Retirement should be an enjoyable phase of life, but many women have financial anxiety attached to this milestone. A new GOBankingRates survey found that more than 1 in 3 women (38%) fears that she has not saved enough money for retirement and that she will outlive her savings. Meanwhile, only 28% of men have this same fear.
In this “Financially Savvy Female” column, we’re chatting with Samantha Garcia, a wealth advisor at Halbert Hargrove, about why women are more fearful of running out of money in retirement than men, and how women can ensure they do have enough saved to live well into their golden years.
By: Gabrielle Olya, GoBankingRates featuring Samantha Garcia, CFP®, AIF®, CDFA®, Wealth Advisor at Halbert Hargrove
Why Women Are More Fearful of Outliving Their Retirement Savings
There are a number of factors — both psychological and mathematical — that explain why women fear they will run out of retirement savings. Garcia outlined a few main reasons why more women have this fear than men.
Women Expect To Live Longer
The longer you live, the more money you will need in retirement, so generally speaking, women will need more money to fund their retirement than men do.
“With the women I work with, especially [those in] married couples, women expect to outlive their husbands,” Garcia said. “Even single women [have this fear]. The lifespan expectancy is higher, so if you’re going to live longer, are you sure that your money is going to make it work for the long term?”
Women Are More Risk Averse
Although women need more money to retire, they typically have less saved than their male counterparts. One reason is how women utilize the money they are putting aside for the future.
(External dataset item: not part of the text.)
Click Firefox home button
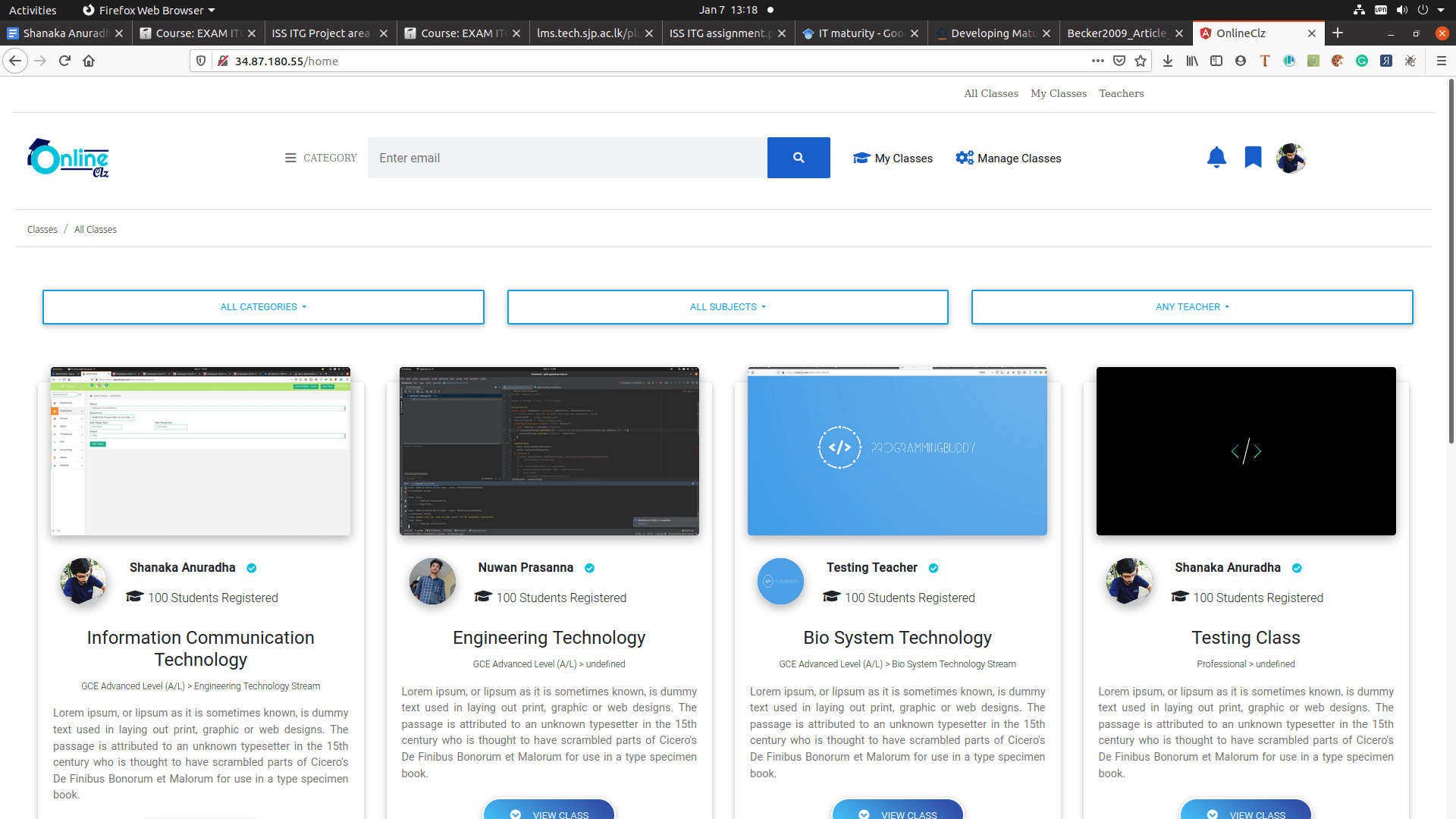 tap(89, 61)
“Typically, women are more risk-averse than men are. And so even if they’re saving for retirement, are they saving it or are they investing it? Because there is a difference,” Garcia said.
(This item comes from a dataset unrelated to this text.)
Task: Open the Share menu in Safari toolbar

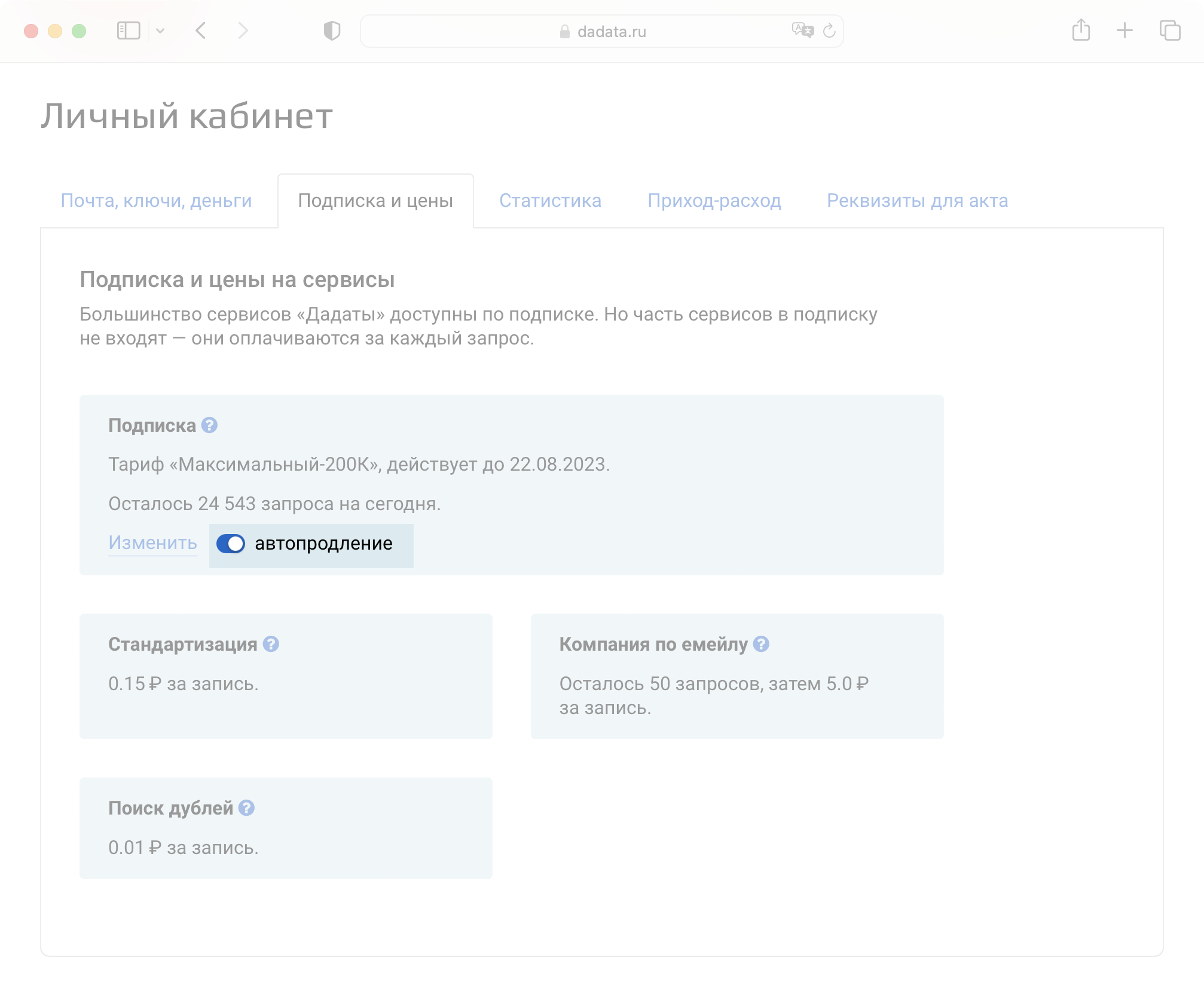Action: (1081, 31)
“Men are typically more aggressive in terms of their investments,” she continued. “Women tend to be more conservative. So if you have a woman who is saving the same amount of dollars as a man, if she’s only earning interest on that, or if it’s in a portfolio that’s only earning 3% or 4%, and you have a man earning 6% or 7% on average, those balances are going to be significantly different, event over 10 years.”